Cada paso hacia la casa de mis padres pesaba una tonelada. El frío que sentí en el parque al ver a Patrick marcharse se había instalado en mis huesos, pero ahora estaba mezclado con el calor del pánico. En mi mente, ensayaba las palabras una y otra vez, pero sonaban huecas, insuficientes para describir la magnitud del cataclismo que estaba a punto de desatar. ¿Cómo se le dice a tu familia que la hija perfecta, la futura abogada, la del plan impecable, lo ha tirado todo por la borda?
Me preparé para la decepción en los ojos de mi madre y la furia silenciosa de mi padre. Me armé para soportar la lógica cortante de Carmen, sus "¿Y ahora qué?" que serían como cuchillos. Mi única esperanza era el abrazo de Sofía y la mirada comprensiva de mi tío Mario. Ellos serían mis únicos salvavidas en la tormenta que yo misma había creado.
Cuando entré, el olor a la cena de Doña Bella (mi mamá) me golpeó con una normalidad casi dolorosa. Estaban todos en la sala, viendo la televisión. Una escena doméstica, pacífica, que yo estaba a punto de hacer estallar en mil pedazos.
—Hola —dije, y mi voz sonó tan frágil que todos se giraron a mirarme.
—Ren, qué pálida estás —dijo mi madre, levantándose con preocupación.
No podía soportar los preliminares. No tenía fuerzas.
—Necesito que apaguen la televisión. Tengo que decirles algo importante —logré articular.
El silencio que cayó en la habitación fue inmediato y total. Mi padre ( Guillermo) bajó el volumen hasta que solo se escuchaba el tictac del reloj de la pared. Reuní todo el aire que pude en mis pulmones y lo solté junto con las palabras que cambiarían todo.
—Estoy embarazada.
Si una bomba hubiera caído en medio de la sala, el efecto habría sido menos devastador. Vi la mano de mi madre volar hacia su boca para ahogar un grito. Vi el rostro de mi padre ensombrecerse, sus facciones endureciéndose en una máscara de ira y decepción. Vi a Sofía abrir los ojos de par en par, llenándose de lágrimas al instante. Y vi a Carmen, que simplemente cerró los ojos y asintió lentamente, como si le estuviera confirmando la peor de sus sospechas.

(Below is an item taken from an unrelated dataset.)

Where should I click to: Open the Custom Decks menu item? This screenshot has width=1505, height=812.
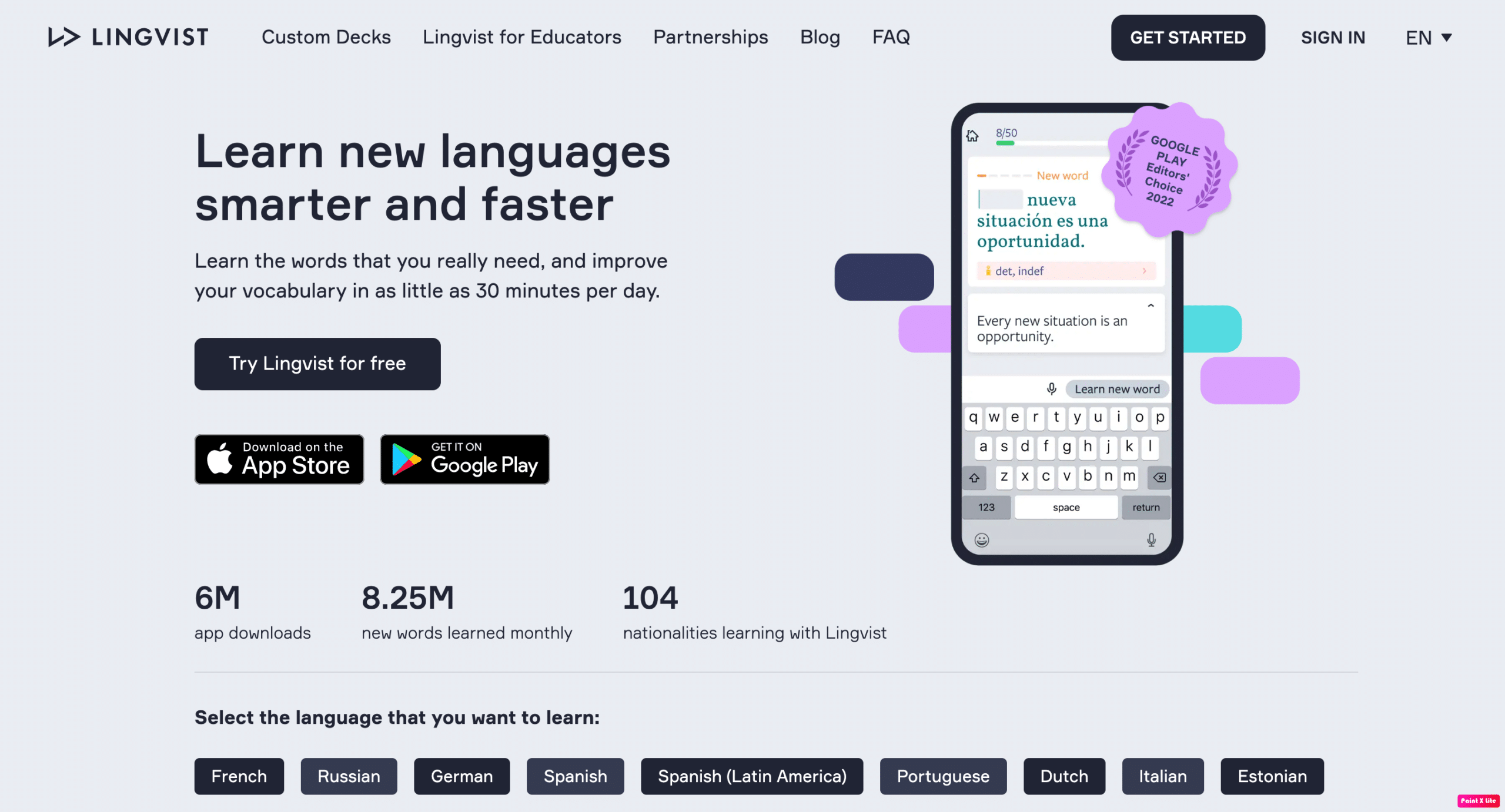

El primero en hablar fue mi padre. Su voz era baja, pero temblaba de una furia contenida. —¿Quién?
—Patrick —susurré.
—¿Y dónde está el tal Patrick? —continuó, levantándose del sofá.
Fue la pregunta que más temía. Tragué saliva, sintiendo cómo las lágrimas empezaban a quemarme los ojos. —Se lo dije esta tarde. Él… él no quiere saber nada. No se va a hacer cargo.
Esa fue la chispa que incendió la pradera.
—¡Insolente! ¡Irresponsable! —explotó mi padre, comenzando a caminar por la habitación—. ¡Te lo advertí! ¡Una hija mía…!
—¡Por favor, Ricardo! —le interrumpió mi madre, aunque ella también estaba llorando—. ¡Ahora no es el momento!
—¿Y entonces cuándo, eh? —intervino Carmen, su voz tan afilada como el hielo—. ¿Cuando tenga que dejar la universidad? ¿Cuando no tenga cómo mantenerse? ¿Pensaste en algo de eso, Renata? ¿O estabas demasiado ocupada viviendo tu gran romance?
Cada palabra era un golpe. Sofía se levantó y vino a mi lado, rodeándome con sus brazos en un abrazo tembloroso que fue mi único refugio. Mi hermano Mario permanecía en silencio, observándolo todo desde su sillón, su rostro indescifrable.
La habitación se llenó de un torbellino de voces: mi padre enfurecido, mi madre sollozando, Carmen lanzando preguntas prácticas y dolorosas sobre dinero y mi futuro arruinado. Me sentí pequeña, juzgada, sentenciada.
Y entonces, en medio de ese huracán de caos y decepción que giraba a mi alrededor, puse instintivamente una mano sobre mi vientre plano. En medio del ruido de sus voces discutiendo mi vida, por primera vez sentí un instinto feroz, primario y absolutamente claro: el de proteger la pequeña y silenciosa vida que había causado todo este estruendo. Ya no era solo su hija descarriada. Era su madre.